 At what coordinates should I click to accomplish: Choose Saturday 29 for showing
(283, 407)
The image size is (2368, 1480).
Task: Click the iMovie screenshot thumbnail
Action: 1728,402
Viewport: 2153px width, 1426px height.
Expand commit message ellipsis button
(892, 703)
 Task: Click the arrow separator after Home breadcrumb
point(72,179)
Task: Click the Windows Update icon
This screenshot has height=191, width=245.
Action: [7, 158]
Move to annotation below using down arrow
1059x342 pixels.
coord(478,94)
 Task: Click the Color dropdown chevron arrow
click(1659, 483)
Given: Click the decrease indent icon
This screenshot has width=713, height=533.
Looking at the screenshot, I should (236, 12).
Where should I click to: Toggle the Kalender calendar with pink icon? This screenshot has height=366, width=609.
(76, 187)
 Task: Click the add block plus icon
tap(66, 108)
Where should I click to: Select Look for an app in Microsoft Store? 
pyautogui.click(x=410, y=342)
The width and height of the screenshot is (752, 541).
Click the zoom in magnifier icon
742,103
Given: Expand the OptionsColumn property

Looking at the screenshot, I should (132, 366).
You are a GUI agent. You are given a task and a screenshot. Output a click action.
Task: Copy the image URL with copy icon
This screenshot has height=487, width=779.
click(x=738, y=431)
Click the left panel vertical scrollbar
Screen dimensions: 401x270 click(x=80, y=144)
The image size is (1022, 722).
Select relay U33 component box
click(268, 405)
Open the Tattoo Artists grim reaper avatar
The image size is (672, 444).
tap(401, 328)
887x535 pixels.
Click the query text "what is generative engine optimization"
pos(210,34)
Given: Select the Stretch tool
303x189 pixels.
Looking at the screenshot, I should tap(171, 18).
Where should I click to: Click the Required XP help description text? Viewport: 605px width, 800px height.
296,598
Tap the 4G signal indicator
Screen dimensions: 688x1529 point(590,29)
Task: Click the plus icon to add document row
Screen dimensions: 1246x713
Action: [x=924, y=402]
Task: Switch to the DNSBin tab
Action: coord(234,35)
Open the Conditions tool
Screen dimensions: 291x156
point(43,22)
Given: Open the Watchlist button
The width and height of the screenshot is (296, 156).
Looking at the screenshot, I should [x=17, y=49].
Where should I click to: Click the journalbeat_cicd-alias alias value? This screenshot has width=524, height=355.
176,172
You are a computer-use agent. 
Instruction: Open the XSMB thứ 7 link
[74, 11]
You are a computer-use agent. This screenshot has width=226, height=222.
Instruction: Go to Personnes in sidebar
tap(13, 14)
◆ ◆ ◆
**What you should do**
Reproduce the rows verbatim, covering the stretch from the line containing "Given: Open the Watchlist button" through the end of the rows.

**Solution for this problem**
Given: Open the Watchlist button
The width and height of the screenshot is (296, 156).
Looking at the screenshot, I should [x=17, y=49].
Where should I click to: Click the journalbeat_cicd-alias alias value? This screenshot has width=524, height=355.
176,172
You are a computer-use agent. 
Instruction: Open the XSMB thứ 7 link
[74, 11]
You are a computer-use agent. This screenshot has width=226, height=222.
Instruction: Go to Personnes in sidebar
tap(13, 14)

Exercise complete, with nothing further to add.